*** The data ***

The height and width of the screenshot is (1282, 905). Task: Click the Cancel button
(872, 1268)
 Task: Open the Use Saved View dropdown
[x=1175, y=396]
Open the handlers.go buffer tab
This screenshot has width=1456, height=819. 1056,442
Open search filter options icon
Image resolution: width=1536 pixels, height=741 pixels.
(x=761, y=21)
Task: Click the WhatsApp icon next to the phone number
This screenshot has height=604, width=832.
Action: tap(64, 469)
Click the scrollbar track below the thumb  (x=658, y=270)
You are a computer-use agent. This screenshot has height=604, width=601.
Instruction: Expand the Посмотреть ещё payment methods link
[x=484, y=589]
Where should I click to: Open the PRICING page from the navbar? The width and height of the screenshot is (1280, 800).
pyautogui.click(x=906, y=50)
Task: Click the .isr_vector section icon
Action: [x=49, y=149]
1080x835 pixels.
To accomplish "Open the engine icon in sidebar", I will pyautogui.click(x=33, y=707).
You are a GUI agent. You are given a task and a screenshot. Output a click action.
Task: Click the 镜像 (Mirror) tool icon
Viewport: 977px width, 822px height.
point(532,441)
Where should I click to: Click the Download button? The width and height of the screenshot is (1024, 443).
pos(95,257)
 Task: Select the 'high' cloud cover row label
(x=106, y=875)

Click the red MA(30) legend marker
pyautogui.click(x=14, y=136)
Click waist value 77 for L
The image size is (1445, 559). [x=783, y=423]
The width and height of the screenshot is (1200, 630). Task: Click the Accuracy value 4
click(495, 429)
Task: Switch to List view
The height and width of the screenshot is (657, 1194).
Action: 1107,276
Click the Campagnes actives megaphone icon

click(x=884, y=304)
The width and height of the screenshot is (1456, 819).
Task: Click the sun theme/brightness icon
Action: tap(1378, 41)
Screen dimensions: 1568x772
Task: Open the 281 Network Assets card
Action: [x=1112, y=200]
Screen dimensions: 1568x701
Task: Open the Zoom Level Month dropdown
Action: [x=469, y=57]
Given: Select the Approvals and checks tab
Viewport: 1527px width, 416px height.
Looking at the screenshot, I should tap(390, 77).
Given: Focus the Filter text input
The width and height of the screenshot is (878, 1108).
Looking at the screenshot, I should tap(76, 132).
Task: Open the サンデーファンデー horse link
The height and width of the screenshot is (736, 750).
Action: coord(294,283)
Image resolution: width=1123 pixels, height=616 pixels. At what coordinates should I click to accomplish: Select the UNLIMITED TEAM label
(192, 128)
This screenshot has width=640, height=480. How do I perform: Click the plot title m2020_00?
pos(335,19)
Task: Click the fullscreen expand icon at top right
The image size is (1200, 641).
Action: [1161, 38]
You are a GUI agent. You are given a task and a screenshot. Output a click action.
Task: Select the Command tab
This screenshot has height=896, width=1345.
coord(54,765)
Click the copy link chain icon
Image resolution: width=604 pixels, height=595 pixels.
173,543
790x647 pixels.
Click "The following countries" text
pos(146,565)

*** End of The data ***

• _Instructions to follow_
Retype only this portion of the data above: the line containing "Task: Open the Use Saved View dropdown", the line containing "Task: Click the WhatsApp", and all lines between them, exactly.

• _Answer to this exercise_
 Task: Open the Use Saved View dropdown
[x=1175, y=396]
Open the handlers.go buffer tab
This screenshot has width=1456, height=819. 1056,442
Open search filter options icon
Image resolution: width=1536 pixels, height=741 pixels.
(x=761, y=21)
Task: Click the WhatsApp icon next to the phone number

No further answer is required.